▶ Required work:
a - From the spectral restoration excerpt, give again the passage between "Fig. 8 Optical" and "can be recovered.", inclusive.
b - In the spectral restoration excerpt, list the panels of Fig. 9 along with what the caption says each one shows.

It was observed that improved results were obtained by applying a simple edge-preserving filter to the image prior to the restoration step. The spectral image is mixed with its median-filtered version to remove impulsive noise. Thus, we define

{\tilde{s}}_{i j} = (1 - γ_{2}) s_{i j} + γ_{2} {\bar{s}}_{i j},

where s̄_ij is the median of the eight-connected neighbours and γ₂ is a mixing constant that regularizes the relative importance of s_ij and s̄_ij. The median is computed independently in each band. Then, weighting coefficients α_ij are computed using this filtered image:

{\hat{α}}_{i j} = arg min_{α_{i j}} {{‖ W (D_{λ} α_{i j} - {\tilde{s}}_{i j}) ‖}_{2}^{2} + γ_{1} {‖ α_{i j} ‖}_{1}},

Equation 11 is convex for a known dictionary. The dictionary is learned in the formulation of Eq. (4) using the online dictionary learning algorithm [13]. The spectra in static regions of the scene are used as training data for dictionary learning. Note that WD_λ needs to be calculated once only. Equation (11) can be solved using the Least Angle Regression (LARS) [14] algorithm. Figure 8 shows examples of recovered spectra using the above model and Fig. 9 shows an example of a band recovered after optical flow based registration from frame 1 to frame 6.

Fig. 8 Optical flow errors lead to incorrect spectral reflectance curves at many pixels (see above examples). Using the proposed technique, the correct spectral reflectance can be recovered.

Download Full Size | PDF

Fig. 9 Left: A 550nm band registered sequentially from frame 1 to frame 6. Center: The errors propagated from optical flow are corrected by spectral restoration. Right: Ground truth 550nm band acquired with frame 6.

▶ Records for locating described items:
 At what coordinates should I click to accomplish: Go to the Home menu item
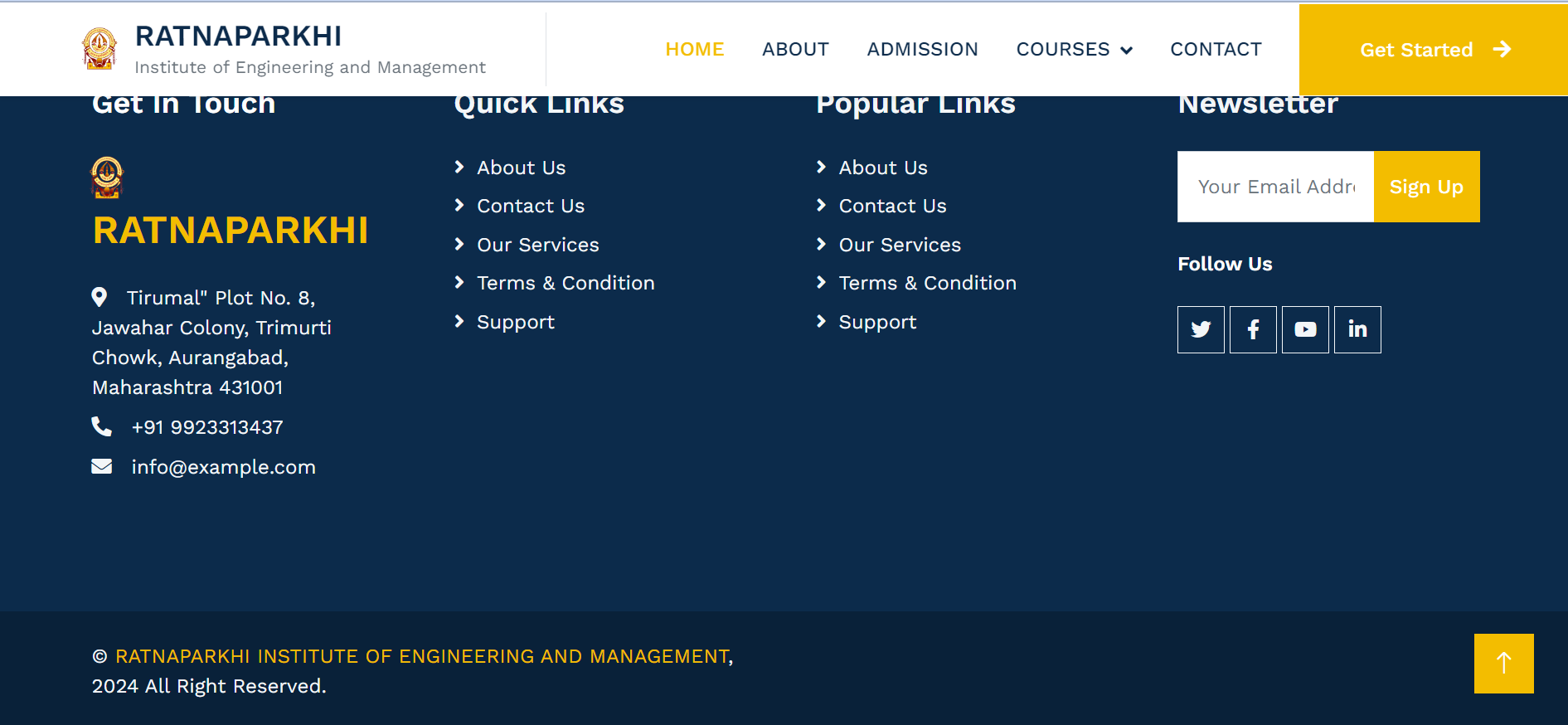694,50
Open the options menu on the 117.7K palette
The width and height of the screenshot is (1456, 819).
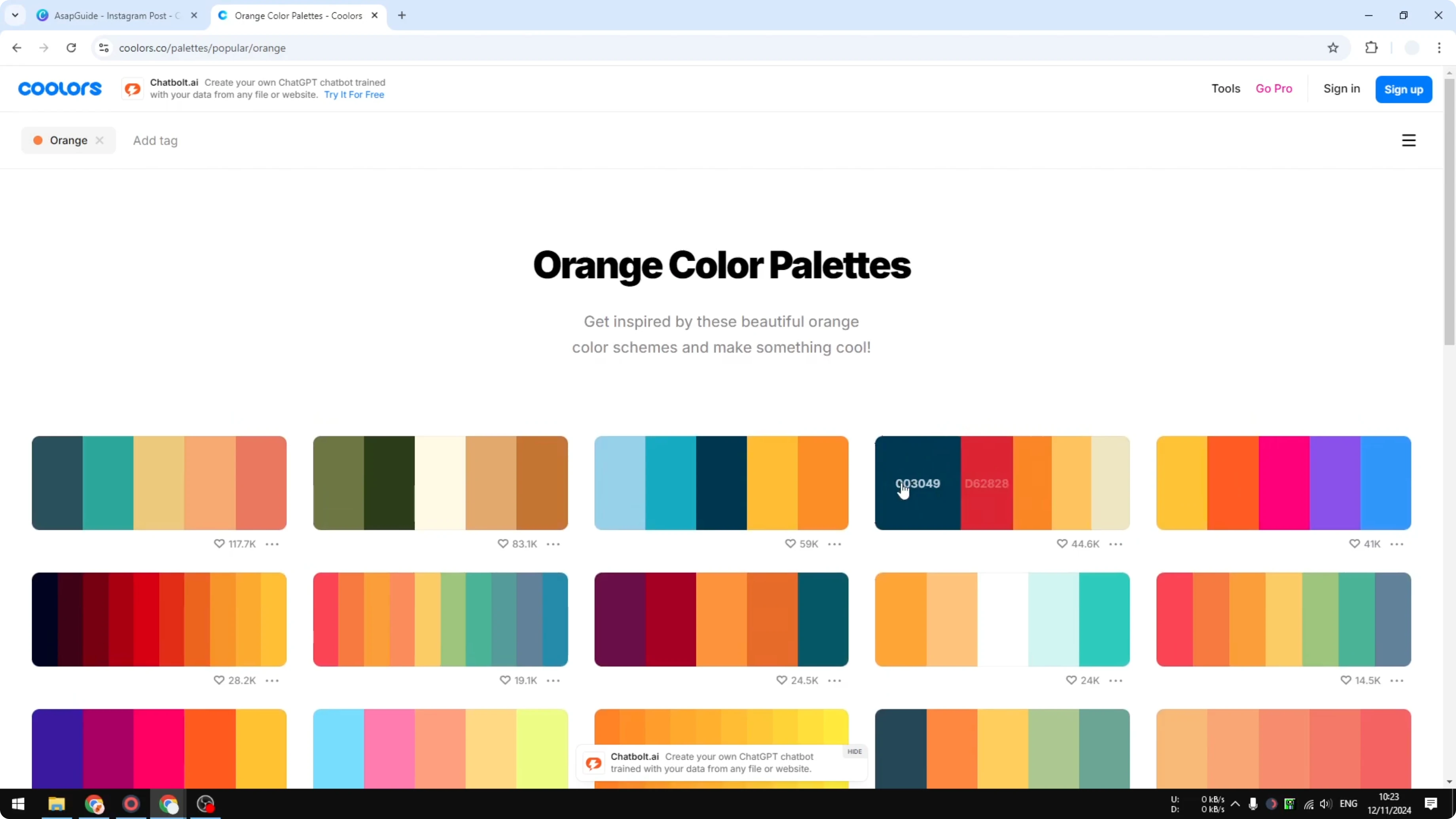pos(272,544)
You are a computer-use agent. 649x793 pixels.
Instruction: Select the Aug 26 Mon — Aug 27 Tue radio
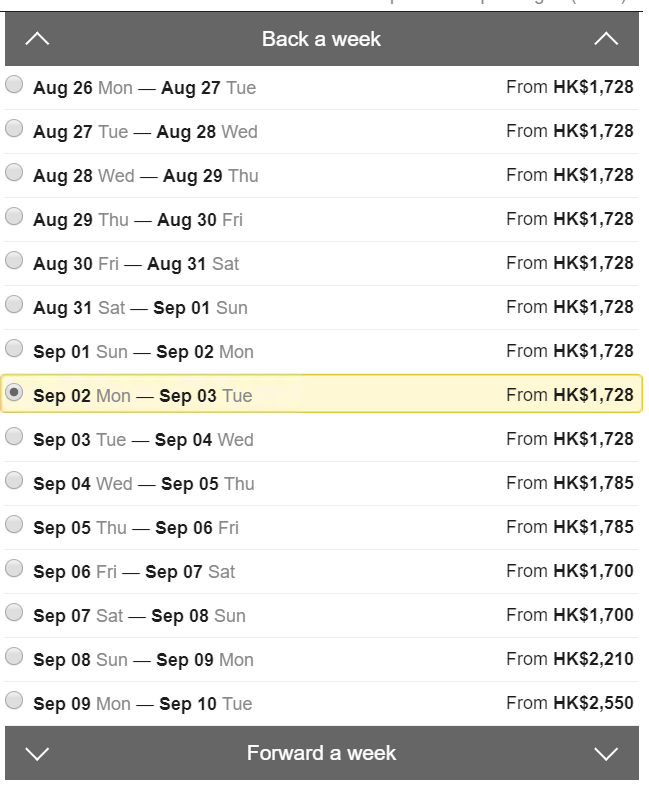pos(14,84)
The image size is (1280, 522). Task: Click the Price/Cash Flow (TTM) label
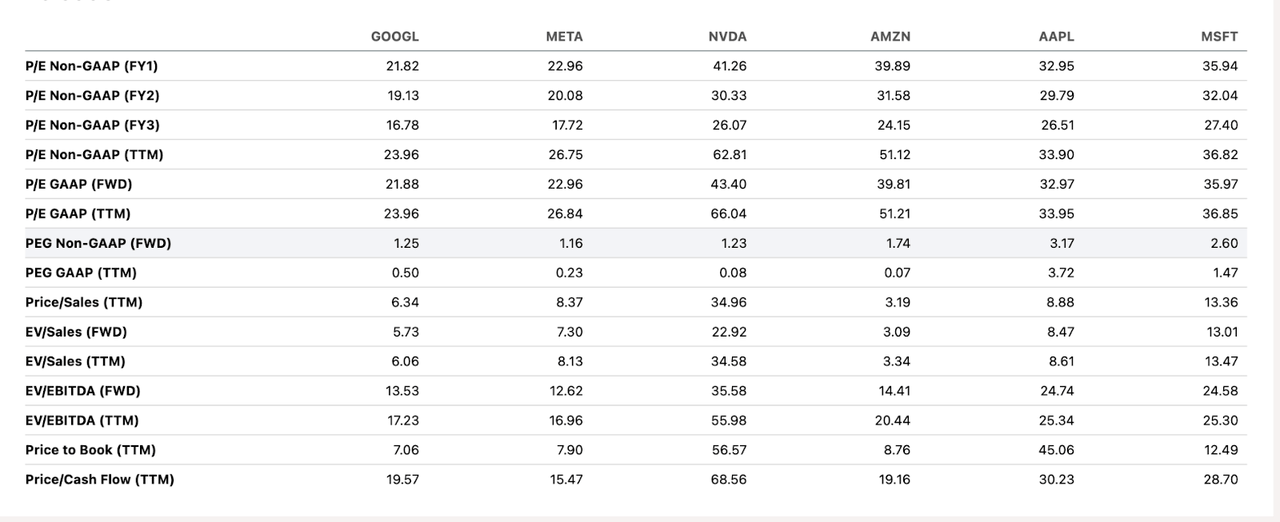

▶ Solutions:
a -
Fig. 8 Optical flow errors lead to incorrect spectral reflectance curves at many pixels (see above examples). Using the proposed technique, the correct spectral reflectance can be recovered.

b -
- Left: a 550nm band registered sequentially from frame 1 to frame 6.
- Center: the errors propagated from optical flow, corrected by spectral restoration.
- Right: the ground truth 550nm band acquired with frame 6.